*What the task asks*. Among the entries, how many lines carry the string "agent"? Give the number and nothing else.

::: Extracted material

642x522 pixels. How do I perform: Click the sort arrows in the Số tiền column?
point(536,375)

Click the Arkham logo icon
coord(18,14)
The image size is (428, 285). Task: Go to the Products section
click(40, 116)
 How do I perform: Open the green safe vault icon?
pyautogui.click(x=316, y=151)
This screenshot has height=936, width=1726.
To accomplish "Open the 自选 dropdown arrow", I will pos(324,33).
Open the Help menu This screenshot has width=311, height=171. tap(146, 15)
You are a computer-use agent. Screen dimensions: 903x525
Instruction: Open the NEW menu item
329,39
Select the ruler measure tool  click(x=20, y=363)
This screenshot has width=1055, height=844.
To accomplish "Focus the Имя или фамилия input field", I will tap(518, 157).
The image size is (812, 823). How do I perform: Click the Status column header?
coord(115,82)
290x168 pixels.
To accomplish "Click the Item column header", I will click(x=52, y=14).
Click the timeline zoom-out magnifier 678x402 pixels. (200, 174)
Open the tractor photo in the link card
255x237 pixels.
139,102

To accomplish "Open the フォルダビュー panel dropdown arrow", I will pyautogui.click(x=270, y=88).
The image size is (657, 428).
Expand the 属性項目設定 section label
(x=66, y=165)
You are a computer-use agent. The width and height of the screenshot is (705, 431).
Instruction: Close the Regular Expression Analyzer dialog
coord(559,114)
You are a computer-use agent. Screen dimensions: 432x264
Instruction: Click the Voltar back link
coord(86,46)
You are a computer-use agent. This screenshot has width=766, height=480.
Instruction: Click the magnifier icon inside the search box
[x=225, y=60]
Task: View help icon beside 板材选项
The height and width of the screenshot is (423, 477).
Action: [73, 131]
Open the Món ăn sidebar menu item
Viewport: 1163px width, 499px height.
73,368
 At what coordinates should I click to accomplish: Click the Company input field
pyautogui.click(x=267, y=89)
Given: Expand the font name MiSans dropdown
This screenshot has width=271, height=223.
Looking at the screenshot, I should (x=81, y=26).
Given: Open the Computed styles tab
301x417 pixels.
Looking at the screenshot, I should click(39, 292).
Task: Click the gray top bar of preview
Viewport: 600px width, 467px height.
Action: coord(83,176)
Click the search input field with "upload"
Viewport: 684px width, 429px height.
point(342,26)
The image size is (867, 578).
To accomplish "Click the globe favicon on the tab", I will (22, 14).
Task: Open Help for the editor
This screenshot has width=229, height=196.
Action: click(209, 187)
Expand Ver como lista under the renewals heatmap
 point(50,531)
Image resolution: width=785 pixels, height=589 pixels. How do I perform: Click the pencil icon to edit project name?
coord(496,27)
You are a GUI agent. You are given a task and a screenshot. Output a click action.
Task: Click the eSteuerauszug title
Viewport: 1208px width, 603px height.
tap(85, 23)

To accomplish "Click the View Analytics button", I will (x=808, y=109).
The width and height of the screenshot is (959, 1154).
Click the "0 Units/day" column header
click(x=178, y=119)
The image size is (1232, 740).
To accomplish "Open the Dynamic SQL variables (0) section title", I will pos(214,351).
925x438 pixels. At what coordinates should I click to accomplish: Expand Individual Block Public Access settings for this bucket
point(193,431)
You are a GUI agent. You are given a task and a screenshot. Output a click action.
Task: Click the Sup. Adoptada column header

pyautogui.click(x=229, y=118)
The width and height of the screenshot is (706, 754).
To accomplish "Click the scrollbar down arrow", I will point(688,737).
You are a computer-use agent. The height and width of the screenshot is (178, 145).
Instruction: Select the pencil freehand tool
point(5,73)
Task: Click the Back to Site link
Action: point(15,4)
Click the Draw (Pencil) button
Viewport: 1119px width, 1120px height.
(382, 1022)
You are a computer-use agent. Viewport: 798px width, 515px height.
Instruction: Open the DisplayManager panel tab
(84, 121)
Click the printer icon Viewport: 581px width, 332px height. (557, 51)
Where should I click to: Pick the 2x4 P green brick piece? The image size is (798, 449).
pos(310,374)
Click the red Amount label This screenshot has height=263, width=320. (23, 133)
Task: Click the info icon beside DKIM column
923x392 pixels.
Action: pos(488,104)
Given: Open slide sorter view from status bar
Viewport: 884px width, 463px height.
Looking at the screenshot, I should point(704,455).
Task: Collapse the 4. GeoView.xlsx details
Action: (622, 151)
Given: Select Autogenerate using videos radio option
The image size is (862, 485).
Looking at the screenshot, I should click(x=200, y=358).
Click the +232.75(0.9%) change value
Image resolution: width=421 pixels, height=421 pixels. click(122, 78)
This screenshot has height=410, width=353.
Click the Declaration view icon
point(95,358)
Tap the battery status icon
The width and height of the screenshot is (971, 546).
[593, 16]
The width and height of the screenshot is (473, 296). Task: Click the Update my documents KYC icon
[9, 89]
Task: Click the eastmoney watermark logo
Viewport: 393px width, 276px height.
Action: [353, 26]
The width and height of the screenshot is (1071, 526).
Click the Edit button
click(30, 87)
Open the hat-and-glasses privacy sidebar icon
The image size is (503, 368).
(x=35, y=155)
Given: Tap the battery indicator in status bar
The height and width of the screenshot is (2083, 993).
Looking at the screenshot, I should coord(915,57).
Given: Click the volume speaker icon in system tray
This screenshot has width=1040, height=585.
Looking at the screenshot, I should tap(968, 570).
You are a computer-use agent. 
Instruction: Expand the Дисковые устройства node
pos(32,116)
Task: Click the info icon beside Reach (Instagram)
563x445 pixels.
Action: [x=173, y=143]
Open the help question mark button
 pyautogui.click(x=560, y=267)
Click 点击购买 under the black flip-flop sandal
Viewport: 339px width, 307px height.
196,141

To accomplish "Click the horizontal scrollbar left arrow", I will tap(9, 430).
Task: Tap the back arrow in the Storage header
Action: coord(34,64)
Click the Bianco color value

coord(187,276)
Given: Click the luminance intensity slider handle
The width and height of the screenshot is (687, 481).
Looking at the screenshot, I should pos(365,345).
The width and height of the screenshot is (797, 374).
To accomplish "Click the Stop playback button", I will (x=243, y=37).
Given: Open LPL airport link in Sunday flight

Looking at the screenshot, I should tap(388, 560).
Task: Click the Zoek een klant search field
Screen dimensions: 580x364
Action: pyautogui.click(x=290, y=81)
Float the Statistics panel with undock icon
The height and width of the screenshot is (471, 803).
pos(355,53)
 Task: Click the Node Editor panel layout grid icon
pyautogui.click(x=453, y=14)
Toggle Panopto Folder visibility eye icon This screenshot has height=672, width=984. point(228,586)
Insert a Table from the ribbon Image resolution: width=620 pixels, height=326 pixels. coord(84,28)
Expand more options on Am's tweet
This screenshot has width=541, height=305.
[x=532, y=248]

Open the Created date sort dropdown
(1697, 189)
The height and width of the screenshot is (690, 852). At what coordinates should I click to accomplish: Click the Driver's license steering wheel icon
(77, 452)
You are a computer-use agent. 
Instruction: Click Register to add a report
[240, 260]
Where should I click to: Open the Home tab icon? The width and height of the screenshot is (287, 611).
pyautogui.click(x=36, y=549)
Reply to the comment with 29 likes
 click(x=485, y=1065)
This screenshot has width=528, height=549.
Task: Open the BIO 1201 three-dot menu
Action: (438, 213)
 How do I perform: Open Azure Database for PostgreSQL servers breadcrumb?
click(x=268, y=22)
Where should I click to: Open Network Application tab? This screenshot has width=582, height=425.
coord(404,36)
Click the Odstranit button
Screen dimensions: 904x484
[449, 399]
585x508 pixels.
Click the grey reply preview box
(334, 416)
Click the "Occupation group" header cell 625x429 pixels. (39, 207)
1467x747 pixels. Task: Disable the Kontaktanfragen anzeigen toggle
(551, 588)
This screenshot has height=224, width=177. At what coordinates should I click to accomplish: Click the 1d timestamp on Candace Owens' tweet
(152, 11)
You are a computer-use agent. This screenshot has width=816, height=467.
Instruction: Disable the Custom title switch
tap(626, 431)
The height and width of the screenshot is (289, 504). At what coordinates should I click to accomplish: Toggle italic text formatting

::::::

*Solution*. 11